> Réginald Gaillard : L’échelle invisible

Réginald Gaillard : L’échelle invisible

Par |2018-10-18T04:58:47+00:00 29 septembre 2015|Catégories : Critiques|

 

Ce recueil, par sa com­po­si­tion, rend visible les bar­reaux trans­ver­saux du temps à tra­vers visions et dépouille­ments. L'ellipse tra­vaille à évi­der toute sub­jec­ti­vi­té jusqu'à atteindre la ner­vure du vers, ligne saillante de la tra­ver­sée. Elle prend nais­sance d'une manière sombre par La mon­tée au cal­vaire, poème inau­gu­ral qui fonde et fige dans un pré­sent atem­po­rel, l'épreuve déci­sive d'un enfant fou­droyé par le deuil. Les kin­ders­zene, pre­mière sec­tion du recueil, témoignent et tra­duisent sous la tris­tesse d'un vieillard d'un jeune gar­çon, sta­tue de sel accrou­pie, une longue cata­base de l'esprit au royaume des morts.
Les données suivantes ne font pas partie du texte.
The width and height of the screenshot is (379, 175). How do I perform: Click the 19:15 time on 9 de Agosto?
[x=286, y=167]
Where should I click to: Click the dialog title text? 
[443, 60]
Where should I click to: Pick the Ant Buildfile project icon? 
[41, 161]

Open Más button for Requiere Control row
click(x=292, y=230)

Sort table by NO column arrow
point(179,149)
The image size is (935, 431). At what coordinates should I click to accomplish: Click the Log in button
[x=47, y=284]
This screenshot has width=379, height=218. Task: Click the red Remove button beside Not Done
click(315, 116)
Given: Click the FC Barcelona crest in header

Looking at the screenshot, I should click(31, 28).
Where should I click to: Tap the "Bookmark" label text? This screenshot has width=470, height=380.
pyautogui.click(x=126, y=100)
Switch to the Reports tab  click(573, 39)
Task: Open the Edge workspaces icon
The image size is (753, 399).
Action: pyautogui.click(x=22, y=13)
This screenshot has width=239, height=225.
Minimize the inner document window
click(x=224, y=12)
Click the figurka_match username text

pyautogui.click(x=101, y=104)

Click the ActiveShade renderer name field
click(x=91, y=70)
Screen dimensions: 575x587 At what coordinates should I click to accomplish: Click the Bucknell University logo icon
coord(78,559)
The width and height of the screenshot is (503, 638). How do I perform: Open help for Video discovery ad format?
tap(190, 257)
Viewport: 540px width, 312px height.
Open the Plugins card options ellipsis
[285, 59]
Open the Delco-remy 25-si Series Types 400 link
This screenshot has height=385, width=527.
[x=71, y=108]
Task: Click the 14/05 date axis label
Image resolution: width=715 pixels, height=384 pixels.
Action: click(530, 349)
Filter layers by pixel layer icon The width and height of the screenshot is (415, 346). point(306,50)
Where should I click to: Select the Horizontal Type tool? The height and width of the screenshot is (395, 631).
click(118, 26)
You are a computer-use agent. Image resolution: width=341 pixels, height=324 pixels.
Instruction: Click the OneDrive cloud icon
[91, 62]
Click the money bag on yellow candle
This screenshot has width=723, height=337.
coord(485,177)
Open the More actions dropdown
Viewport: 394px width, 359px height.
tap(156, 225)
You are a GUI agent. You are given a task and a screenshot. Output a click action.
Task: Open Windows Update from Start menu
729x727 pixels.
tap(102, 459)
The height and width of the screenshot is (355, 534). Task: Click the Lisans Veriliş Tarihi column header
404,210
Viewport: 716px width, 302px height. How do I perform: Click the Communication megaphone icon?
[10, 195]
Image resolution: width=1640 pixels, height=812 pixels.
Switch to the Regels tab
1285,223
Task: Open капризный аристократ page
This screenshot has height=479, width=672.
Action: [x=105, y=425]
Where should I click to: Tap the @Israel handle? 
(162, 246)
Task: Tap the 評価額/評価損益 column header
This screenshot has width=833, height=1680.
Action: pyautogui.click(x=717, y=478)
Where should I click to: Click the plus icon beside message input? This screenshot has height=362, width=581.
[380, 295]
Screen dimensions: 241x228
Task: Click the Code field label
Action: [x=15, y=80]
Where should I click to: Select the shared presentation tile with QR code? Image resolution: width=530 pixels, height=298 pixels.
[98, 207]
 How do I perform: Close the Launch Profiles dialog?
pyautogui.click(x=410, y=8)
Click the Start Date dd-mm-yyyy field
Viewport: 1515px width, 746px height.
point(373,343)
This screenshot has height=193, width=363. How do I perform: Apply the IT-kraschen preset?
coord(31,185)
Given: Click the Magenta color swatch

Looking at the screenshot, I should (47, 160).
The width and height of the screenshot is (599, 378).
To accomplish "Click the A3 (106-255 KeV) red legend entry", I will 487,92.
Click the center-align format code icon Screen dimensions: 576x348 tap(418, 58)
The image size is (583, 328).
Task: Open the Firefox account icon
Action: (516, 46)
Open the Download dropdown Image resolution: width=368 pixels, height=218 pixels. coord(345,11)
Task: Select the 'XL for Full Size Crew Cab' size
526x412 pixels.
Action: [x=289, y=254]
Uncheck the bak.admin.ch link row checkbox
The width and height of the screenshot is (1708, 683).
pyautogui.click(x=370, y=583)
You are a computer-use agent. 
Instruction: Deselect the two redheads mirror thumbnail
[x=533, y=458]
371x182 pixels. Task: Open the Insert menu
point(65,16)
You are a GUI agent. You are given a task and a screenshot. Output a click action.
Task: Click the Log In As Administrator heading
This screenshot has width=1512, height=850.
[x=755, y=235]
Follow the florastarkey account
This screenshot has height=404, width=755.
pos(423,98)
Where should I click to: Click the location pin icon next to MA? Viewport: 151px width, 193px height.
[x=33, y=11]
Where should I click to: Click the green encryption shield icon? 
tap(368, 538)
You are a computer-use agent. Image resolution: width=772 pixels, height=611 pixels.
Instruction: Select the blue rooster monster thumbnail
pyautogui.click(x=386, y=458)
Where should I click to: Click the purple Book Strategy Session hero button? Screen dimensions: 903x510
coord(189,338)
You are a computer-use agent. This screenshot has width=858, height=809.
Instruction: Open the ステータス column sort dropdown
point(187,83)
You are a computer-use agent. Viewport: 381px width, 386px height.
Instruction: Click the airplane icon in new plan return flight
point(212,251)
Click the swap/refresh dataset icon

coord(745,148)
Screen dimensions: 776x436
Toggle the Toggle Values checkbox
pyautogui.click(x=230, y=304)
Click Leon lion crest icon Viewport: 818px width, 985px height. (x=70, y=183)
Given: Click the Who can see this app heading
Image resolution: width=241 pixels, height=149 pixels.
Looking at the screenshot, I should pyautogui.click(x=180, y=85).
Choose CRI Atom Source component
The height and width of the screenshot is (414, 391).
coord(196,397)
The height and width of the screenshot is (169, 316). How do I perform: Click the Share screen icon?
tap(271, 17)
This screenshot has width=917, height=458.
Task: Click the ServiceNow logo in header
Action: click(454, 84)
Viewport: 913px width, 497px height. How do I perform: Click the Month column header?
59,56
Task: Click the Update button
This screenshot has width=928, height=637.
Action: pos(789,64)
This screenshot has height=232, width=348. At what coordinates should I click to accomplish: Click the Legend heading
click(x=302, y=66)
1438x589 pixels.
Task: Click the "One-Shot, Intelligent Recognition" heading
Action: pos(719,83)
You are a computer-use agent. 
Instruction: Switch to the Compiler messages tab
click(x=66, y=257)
Cette mort dévas­ta­trice n'en est pas moins une ini­tia­tion, qui par le feu de la colère et du retran­che­ment, ouvre la voix d'une odys­sée inté­rieure, brû­lant peu à peu sur son pas­sage les sco­ries des écarts comme de l'acédie. Des ten­sions au sein même du vers sont alors visibles, entre atti­rance vers une sen­sua­li­té qui cap­tive Cette femme – une belle âme ! /​ Pour une aubade à la gorge /​ me prend et une aspi­ra­tion à une terre inté­rieure dans les pas de Celui qui est le che­min. Mais la patience tenace, maintes fois pré­sente dans le recueil, ain­si que l'invasion de la langue Lame de fond his­sée au tra­vers de la gorge /​ mag­ma de mots qui me décolle de la chair /​ me pro­met à la décol­la­tion per­met d'endurer le temps et de s'y confron­ter. S'opère alors un mou­ve­ment inverse, ascen­sion­nel où le retour d'une vie absente dans la pré­sence consti­tue l'anabase. Un envoi, pièce ultime du recueil peut désor­mais ouvrir la clô­ture, apos­tro­phant tout dédi­ca­taire pour témoi­gner de la vic­toire sur la mort.

Le poète dans un lien trans­mué sait avan­cer en aveugle avec pour clar­té cette flamme inté­rieure /​ jaillie d'une vieille tombe tou­jours chaude en terre froide.